= Coniston Fell Race =

Annual Lake District fell race in England

The Coniston Fell Race is an annual Lake District fell race held in April or May, starting and finishing in the village of Coniston. The route is approximately 14 km in length with 1065 m of ascent and takes in checkpoints on the summits of Wetherlam, Swirl How and the Old Man of Coniston.

==History==
The race was first run in 1982 and quickly became popular, attracting some of the best fell runners.
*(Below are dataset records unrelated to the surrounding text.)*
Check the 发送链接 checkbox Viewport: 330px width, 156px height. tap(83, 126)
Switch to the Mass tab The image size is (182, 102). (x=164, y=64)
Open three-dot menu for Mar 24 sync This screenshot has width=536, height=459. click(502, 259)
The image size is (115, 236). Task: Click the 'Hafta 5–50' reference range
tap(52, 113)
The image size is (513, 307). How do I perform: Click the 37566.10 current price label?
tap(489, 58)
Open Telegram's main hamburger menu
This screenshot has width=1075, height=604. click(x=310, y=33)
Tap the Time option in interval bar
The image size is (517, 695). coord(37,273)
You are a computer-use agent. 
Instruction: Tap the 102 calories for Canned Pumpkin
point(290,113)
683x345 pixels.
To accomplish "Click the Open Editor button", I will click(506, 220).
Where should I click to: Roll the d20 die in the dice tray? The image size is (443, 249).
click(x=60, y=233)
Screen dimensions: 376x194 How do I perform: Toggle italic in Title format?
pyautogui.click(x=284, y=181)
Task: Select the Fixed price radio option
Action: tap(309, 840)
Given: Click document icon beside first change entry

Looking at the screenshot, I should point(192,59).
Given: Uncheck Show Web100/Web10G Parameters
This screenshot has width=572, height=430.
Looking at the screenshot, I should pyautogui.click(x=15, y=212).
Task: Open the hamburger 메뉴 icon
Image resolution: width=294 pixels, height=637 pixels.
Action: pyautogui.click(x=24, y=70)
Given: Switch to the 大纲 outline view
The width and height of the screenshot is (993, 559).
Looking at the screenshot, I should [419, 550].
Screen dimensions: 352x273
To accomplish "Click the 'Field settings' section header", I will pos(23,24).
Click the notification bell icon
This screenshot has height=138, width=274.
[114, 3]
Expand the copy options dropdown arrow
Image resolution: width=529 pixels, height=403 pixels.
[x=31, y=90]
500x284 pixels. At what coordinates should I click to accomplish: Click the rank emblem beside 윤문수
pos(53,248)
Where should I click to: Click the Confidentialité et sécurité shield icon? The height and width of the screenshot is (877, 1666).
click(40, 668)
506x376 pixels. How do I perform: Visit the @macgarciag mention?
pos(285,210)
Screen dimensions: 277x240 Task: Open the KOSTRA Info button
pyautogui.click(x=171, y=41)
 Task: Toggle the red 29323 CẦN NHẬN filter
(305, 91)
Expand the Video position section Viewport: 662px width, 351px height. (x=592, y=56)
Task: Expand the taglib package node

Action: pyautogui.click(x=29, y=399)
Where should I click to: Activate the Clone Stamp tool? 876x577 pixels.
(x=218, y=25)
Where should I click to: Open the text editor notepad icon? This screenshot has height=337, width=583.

In 1985, a bottleneck at the start of the route with 560 runners caused an entry limit of 400 to be introduced for future editions.

In 2016, inclement weather in the days leading up to the race resulted in a shorter route being used, avoiding some of the higher ground.

Coniston has been one of the counting races in the British or English Fell Running Championships on several occasions.

==Results==
The men's record is held by Ian Holmes with a time of 1:03:29, set in 1996. Coniston was an English and British championship race that year and despite Mark Kinch running what he described as "the perfect race", he was overtaken by Holmes on the final descent.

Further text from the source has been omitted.